The activity is designed for senior Field camp students. It is done in the second week of a six week field geology course.

Skills and concepts that students must have mastered

The students must be able to identify and describe sedimentary and igneous rock units well enough to be able to separate units.

How the activity is situated in the course

This is the second of a two part study of the geology in this mapping area. The first exercise is a detailed study of the sedimentary stratigraphy of the site. With the familiarity of the stratigraphy involved, the students can map the contacts and interpret the structure.

Goals

Content/concepts goals for this activity

The goals of this exercise are to guide the students to become familiar with the geometry of inclined sedimentary units outcropping on an mapping area with variable terrain. Students need to be able to think three dimensionally in order to generate geologic maps and cross sections. Students are introduced to investigating multiple working hypotheses. Later mapping exercises will ask all of these things, but with more complicated structures.

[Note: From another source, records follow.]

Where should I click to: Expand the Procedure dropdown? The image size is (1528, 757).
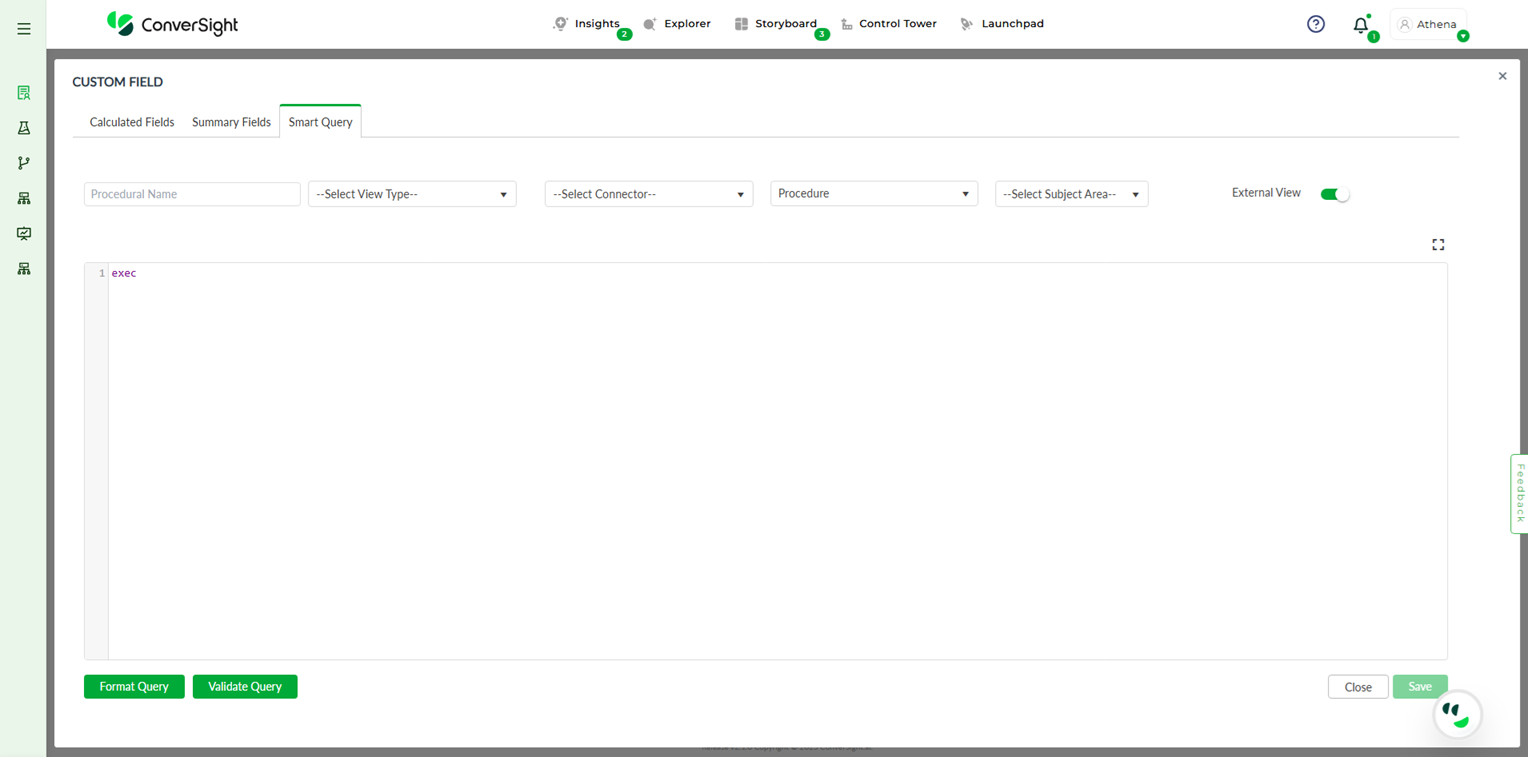(x=873, y=194)
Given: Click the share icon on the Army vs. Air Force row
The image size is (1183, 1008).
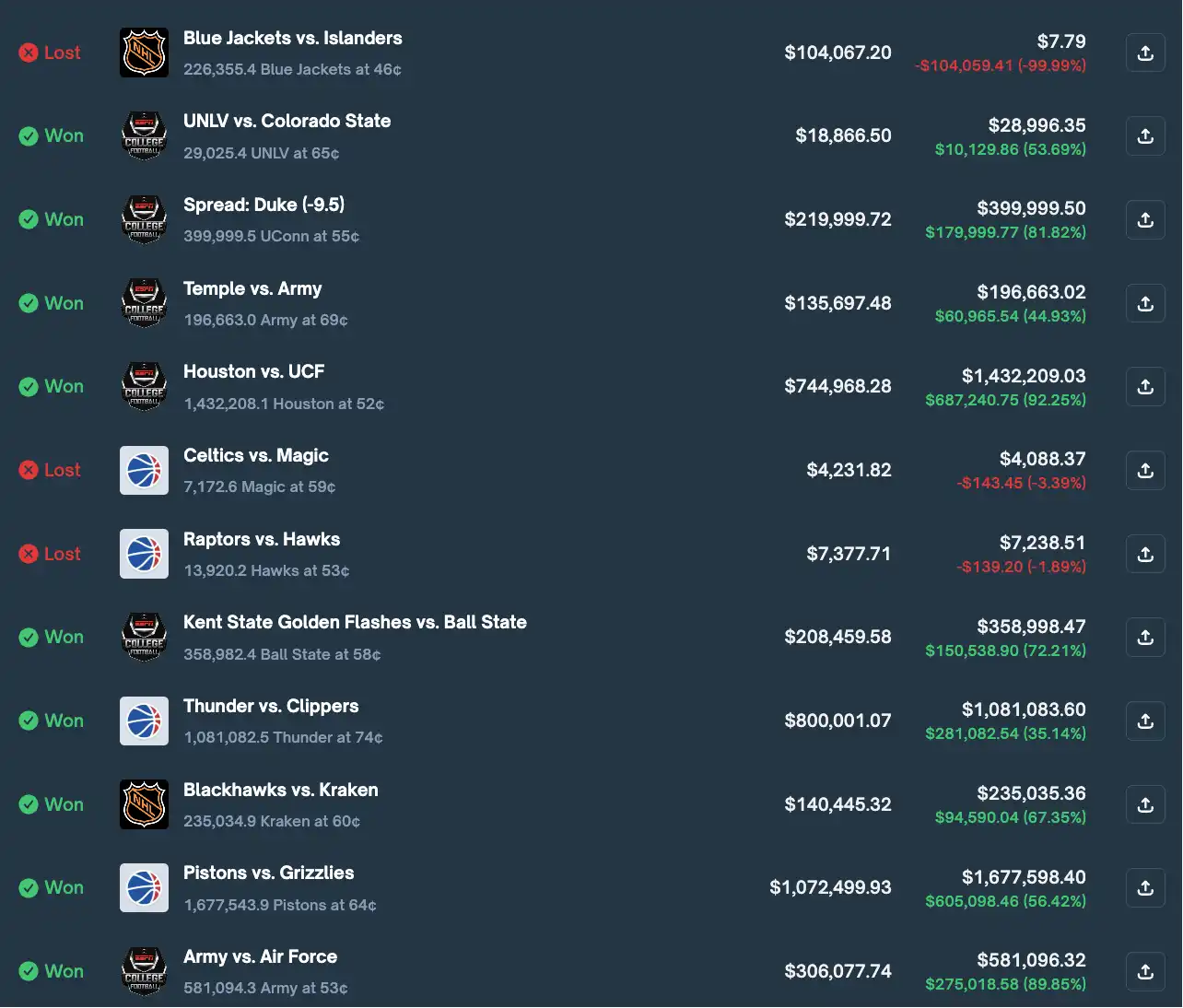Looking at the screenshot, I should 1145,970.
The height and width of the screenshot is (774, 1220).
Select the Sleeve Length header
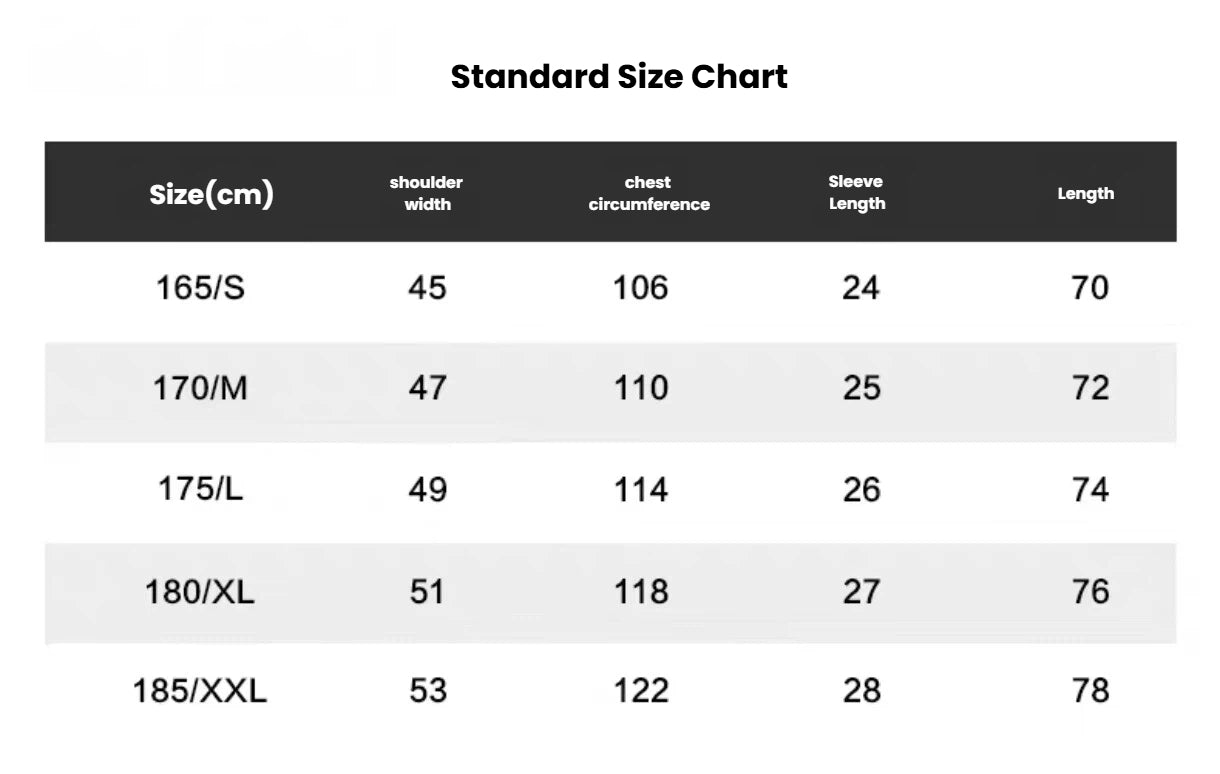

Higher order thinking skills goals for this activity

Students work with a partner to repeatedly develop and test multiple working hypothesis throughout 4 days in the field. In the evenings, they are analyzing their observations and working toward the best interpretation. In order to do this, they are sketching possible structural relationships, developing plans for further investigation the next day and more specifically planning for ways to prove or disprove aspects of their interpretation.

Other skills goals for this activity

Once all data has been gathered and mapped, there is one day of office work in which a geologic map complete with all colors, symbols, and rock descriptions is generated as well as two cross-sections. These products demonstrate the end result of the students' analysis of the mapping area and they must be internally consistent.

Description of the activity/assignment

Students, with knowledge of the stratigraphy of the field area will work with a partner to map contacts between adjacent units, measure and record attitudes, make detailed lithologic descriptions of strata across the field area. This data will then be analyzed by the students and a geologic interpretation of the mapping area will be developed. Students will create complete geologic maps along with two cross sections through the field area. Students will write a brief summary of how the geology which they have mapped in this field area fits into what they have been taught about the wider regional geology and geologic history of the area.

Determining whether students have met the goals

A structured rubric will be used to be sure that all necessary observations are included in rock descriptions, enough data stations were used to sufficiently cover the mapping area and locate all contacts or features, all data is accurately placed on the geologic map, and cross-sections and maps are consistent. Also, all geologic interpretations will be checked for feasibility and reasonableness.